When you die, you walk down a tunnel of light and then that sentient paperclip from MS Word pops up and asks you what you want to do next.
My Sherpa girlfriend is too high-mountainance.
I love lying on surveys. Your company is about to shit the bed so hard on its next marketing campaign
People keep telling me I behave like a man so I’m currently working up the courage to tell my husband he’s gay.
Some of these captcha tests are hard sha. Maybe I’m a robot?
Some people wake up in the morning & are all like “omg I’m the luckiest person in the world” and I wake up all like “oh my god”
Can’t afford a deep tissue massage?

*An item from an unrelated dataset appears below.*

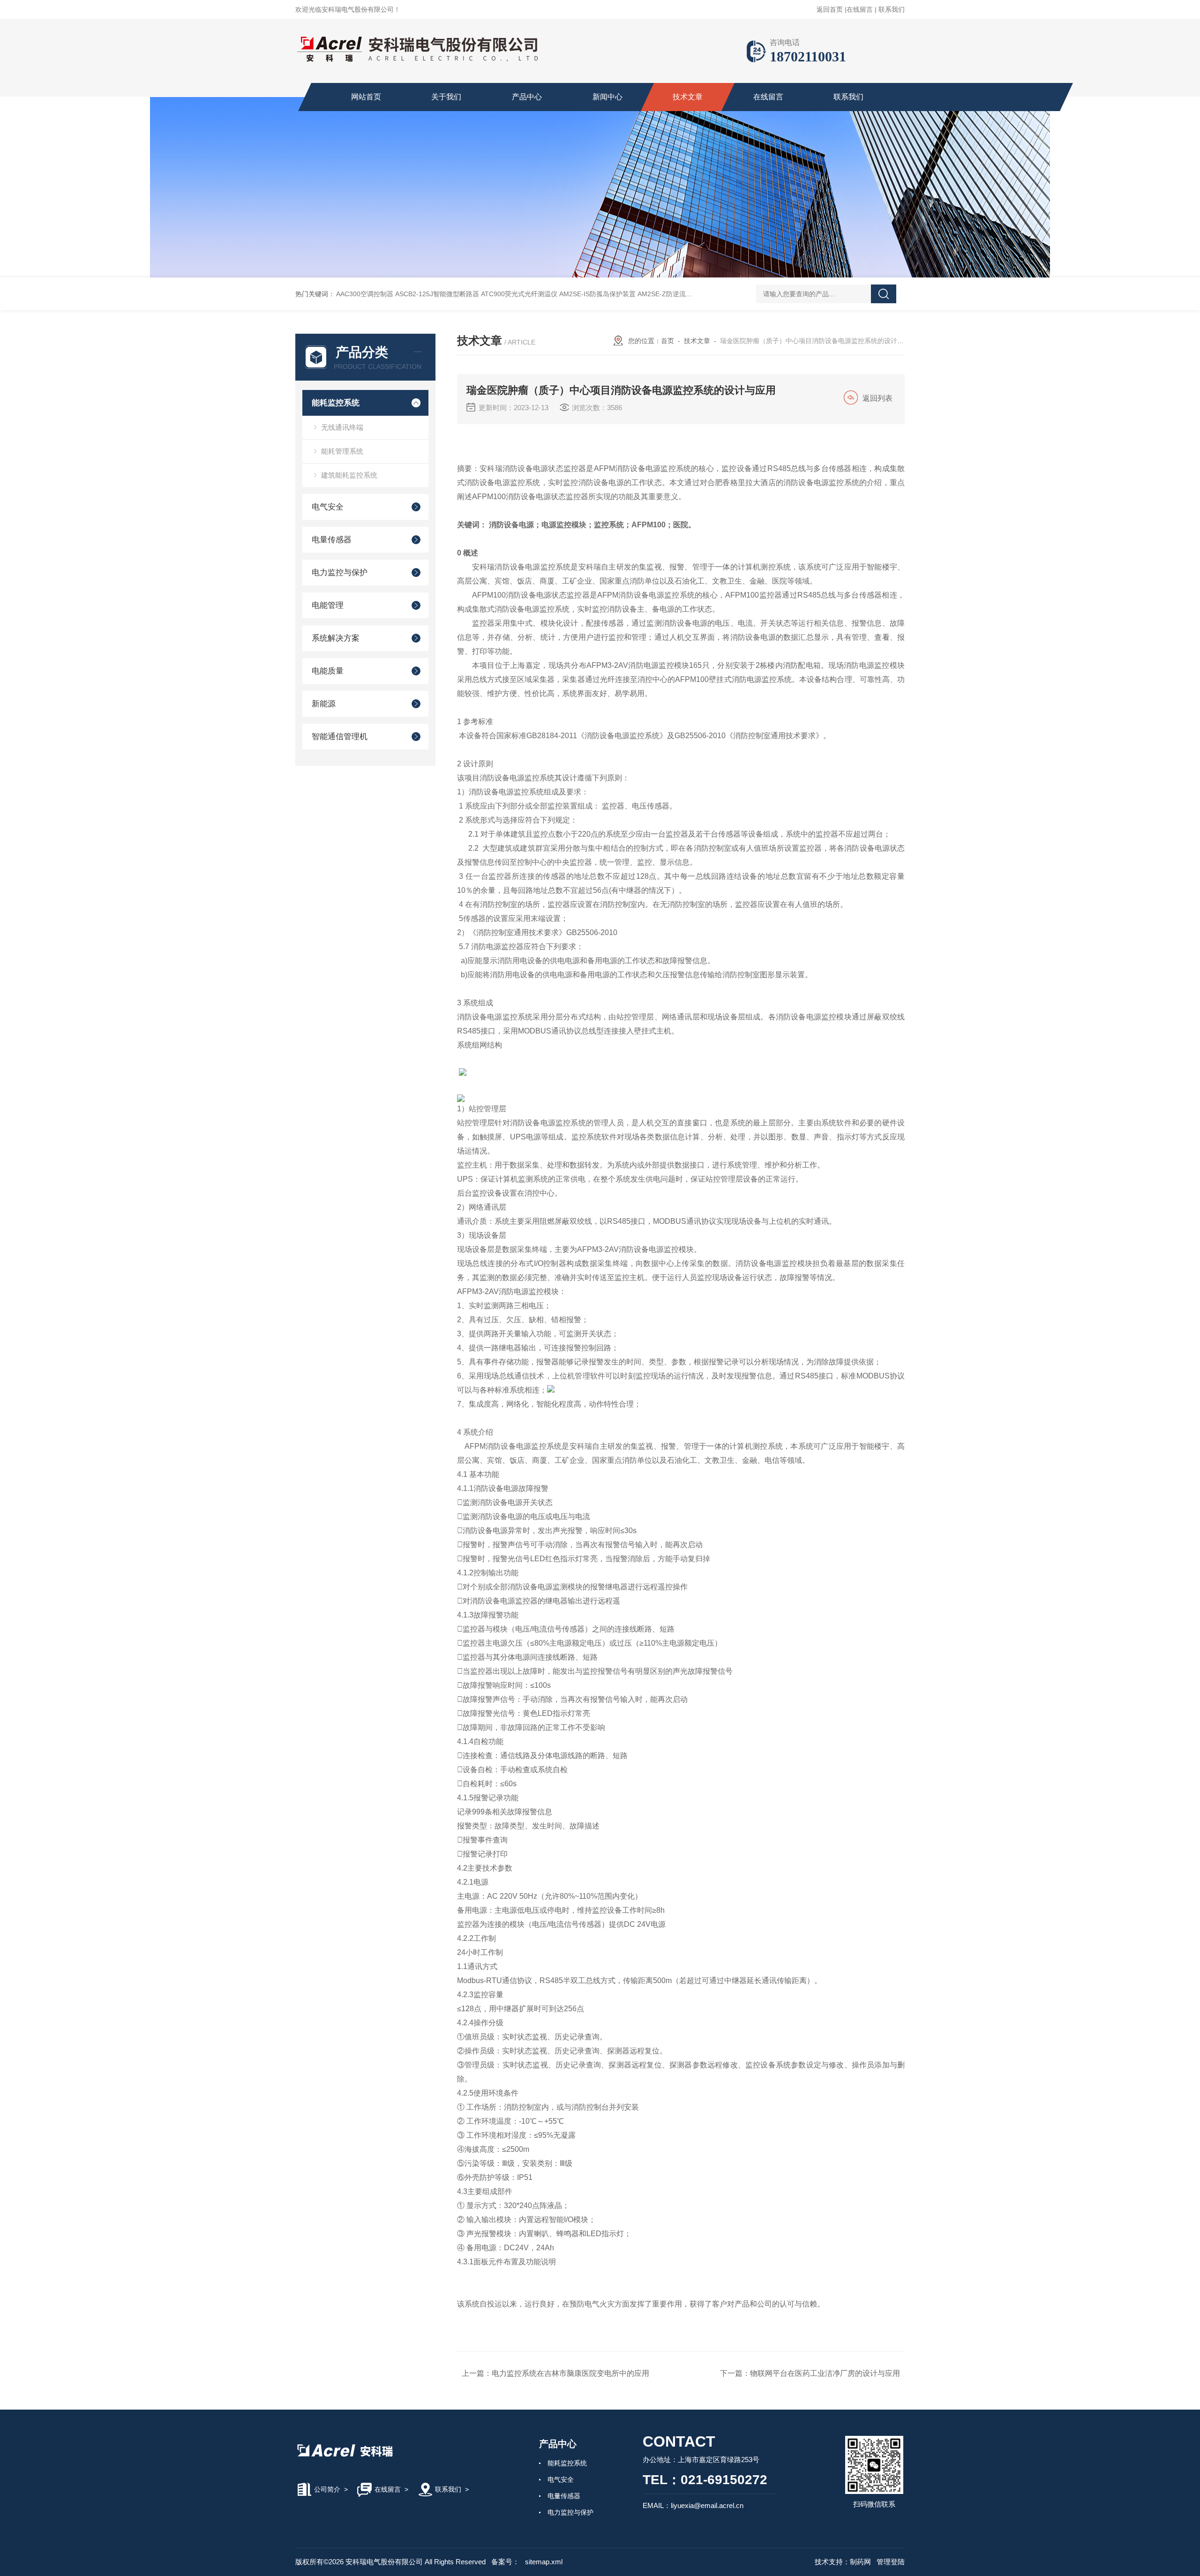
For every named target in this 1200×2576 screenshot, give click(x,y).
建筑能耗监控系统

Try sleeping with a toddler
Start out each day with a healthy serving of ants. Which is no ants. Don’t put ants in your mouth
Harmonicas are basically for people who like to hear music while they spit.
When a comedian knocks someone up, is it called kidding?
Just passed a guy on the street and said “what’s up?” and he replied “how’s it going?” and then we moved on, feeling cordial but in retrospect leaving both questions unanswered
My teachers always told me drugs were never the answer, but they also told me Pluto was a planet, so now I don’t know what to think.
I’m 99% sure the plane Harrison Ford was in is from the Amelia Earhart exhibit at the Smithsonian.